Loop parametric scattering of cavity polaritons

TL;DR

This paper predicts a giant loop scattering phenomenon in a 2D bosonic system under mean-field approximation, involving parametric decay and back scattering, leading to oscillations in polariton condensates within microcavities.

Contribution

It introduces a novel theoretical prediction of loop parametric scattering in cavity polaritons, highlighting hybridized scattering processes causing oscillations.

Findings

Predicted giant loop scattering in polariton systems.

Oscillations in condensate amplitude in the sub-THz range.
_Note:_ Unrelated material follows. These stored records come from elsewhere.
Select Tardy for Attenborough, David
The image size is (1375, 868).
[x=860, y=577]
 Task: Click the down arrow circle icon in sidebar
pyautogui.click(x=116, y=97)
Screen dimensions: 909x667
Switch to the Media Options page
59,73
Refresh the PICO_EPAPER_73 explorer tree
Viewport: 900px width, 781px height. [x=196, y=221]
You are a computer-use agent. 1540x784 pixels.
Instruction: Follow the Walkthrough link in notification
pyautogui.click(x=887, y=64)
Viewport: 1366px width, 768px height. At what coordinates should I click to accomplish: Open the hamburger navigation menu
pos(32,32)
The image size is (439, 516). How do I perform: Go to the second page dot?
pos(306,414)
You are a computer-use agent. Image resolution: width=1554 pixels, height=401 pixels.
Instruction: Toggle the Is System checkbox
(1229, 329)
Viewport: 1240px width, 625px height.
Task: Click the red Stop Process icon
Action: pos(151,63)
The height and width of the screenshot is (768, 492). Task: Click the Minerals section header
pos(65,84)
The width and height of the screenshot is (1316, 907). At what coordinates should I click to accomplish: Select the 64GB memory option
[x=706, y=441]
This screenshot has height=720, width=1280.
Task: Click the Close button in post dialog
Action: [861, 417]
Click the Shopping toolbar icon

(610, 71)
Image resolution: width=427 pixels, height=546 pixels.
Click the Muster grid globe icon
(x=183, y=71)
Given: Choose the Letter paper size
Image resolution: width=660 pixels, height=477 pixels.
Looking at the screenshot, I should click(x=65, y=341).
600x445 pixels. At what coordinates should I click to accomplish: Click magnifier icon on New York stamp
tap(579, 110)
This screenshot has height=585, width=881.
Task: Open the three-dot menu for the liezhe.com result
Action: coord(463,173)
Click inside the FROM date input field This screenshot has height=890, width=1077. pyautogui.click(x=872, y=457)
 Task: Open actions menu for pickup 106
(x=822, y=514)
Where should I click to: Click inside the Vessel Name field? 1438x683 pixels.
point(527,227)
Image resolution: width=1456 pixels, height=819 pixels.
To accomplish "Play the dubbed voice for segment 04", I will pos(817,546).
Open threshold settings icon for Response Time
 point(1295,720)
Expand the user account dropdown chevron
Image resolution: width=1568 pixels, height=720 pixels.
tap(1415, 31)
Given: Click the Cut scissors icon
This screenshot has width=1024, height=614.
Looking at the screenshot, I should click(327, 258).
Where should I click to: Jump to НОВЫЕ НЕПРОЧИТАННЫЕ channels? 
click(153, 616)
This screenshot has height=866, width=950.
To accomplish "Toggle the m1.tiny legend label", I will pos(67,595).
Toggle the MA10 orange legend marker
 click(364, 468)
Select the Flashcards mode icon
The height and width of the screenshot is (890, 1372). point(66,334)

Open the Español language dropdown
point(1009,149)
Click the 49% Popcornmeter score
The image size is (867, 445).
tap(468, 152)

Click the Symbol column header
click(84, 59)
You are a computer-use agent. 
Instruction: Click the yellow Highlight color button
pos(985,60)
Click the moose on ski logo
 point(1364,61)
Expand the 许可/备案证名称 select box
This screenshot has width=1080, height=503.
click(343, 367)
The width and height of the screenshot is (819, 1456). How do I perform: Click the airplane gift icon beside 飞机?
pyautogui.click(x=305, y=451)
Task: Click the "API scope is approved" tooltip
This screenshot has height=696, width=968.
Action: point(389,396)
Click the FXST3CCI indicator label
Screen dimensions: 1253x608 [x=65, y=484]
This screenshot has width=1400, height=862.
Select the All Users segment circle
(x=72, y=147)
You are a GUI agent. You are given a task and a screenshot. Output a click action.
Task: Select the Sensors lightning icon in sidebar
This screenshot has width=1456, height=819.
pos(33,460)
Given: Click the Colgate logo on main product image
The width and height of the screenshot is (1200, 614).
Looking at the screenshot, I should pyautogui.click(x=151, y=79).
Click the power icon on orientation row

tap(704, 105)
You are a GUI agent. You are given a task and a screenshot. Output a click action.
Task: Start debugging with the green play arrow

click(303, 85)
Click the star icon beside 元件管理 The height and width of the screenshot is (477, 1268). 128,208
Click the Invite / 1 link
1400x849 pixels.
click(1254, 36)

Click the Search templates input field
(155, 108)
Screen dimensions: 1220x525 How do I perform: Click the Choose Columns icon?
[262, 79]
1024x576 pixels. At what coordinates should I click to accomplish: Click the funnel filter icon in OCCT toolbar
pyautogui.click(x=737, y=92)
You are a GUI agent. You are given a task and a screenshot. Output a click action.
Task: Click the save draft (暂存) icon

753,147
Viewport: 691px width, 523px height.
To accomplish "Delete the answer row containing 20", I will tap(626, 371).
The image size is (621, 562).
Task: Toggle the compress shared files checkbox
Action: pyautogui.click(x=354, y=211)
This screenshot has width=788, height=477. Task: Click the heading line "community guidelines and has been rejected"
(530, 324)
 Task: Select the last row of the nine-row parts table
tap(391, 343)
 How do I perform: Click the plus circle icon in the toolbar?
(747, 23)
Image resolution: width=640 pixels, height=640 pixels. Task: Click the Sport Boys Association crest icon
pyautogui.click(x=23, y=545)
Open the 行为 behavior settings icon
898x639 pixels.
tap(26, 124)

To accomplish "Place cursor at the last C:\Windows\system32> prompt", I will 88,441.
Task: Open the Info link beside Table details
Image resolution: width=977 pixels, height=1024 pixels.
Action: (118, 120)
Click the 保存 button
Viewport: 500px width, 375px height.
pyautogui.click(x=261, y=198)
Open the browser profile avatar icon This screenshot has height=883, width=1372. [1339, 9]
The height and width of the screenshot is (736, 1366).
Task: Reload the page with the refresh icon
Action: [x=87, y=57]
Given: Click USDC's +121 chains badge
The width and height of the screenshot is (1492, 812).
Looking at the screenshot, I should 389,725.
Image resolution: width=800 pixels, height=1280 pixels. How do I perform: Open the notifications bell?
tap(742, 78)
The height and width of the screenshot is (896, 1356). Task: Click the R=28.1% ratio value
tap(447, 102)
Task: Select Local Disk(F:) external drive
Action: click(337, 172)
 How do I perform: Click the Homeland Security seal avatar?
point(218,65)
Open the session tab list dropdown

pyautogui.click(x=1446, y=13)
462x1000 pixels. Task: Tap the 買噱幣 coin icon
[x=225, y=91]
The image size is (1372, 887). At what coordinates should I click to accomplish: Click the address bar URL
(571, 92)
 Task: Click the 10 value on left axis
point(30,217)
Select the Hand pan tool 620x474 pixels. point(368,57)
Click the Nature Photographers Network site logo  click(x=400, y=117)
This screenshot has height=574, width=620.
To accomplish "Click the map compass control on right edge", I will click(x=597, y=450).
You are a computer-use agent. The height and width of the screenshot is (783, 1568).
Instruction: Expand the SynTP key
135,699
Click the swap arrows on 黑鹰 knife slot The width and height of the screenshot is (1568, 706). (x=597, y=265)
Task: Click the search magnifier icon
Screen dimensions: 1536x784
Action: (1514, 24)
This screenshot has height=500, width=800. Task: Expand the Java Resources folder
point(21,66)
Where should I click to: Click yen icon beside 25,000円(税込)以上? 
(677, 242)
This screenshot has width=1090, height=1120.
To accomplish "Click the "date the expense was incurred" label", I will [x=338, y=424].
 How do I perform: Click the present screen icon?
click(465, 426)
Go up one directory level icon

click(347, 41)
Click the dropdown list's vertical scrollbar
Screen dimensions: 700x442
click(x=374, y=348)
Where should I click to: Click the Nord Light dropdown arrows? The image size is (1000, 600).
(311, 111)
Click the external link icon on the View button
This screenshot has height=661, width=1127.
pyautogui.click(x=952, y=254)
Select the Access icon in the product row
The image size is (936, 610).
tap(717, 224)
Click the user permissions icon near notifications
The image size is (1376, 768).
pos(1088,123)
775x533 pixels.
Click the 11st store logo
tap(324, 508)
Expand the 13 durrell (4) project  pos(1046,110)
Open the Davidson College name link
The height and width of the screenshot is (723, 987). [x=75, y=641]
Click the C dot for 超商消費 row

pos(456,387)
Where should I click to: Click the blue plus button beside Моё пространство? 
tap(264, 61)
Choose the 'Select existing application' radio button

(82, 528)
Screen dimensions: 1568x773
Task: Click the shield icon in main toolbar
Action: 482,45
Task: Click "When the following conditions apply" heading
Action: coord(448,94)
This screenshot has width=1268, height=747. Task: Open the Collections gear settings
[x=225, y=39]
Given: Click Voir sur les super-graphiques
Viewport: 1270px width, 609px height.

Hybridization of scattering processes leads to non-trivial dynamics.

Abstract

Within the framework of the mean-field approximation, a coherently excited two-dimensional system of weakly repulsive bosons is predicted to show a giant loop scattering when the rotational symmetry is reduced. The considered process combines (i) the parametric decay of the driven condensate into different k-states and (ii) their massive back scattering owing to spontaneous synchronization of several four-wave mixing channels. The hybridization of the direct and inverse scattering processes, which are different and thus do not balance each other, makes the condensate oscillate under constant one-mode excitation. In particular, the amplitude of a polariton condensate excited by a resonant electromagnetic wave in a uniform polygonal GaAs-based microcavity is expected to oscillate in the sub-THz frequency domain.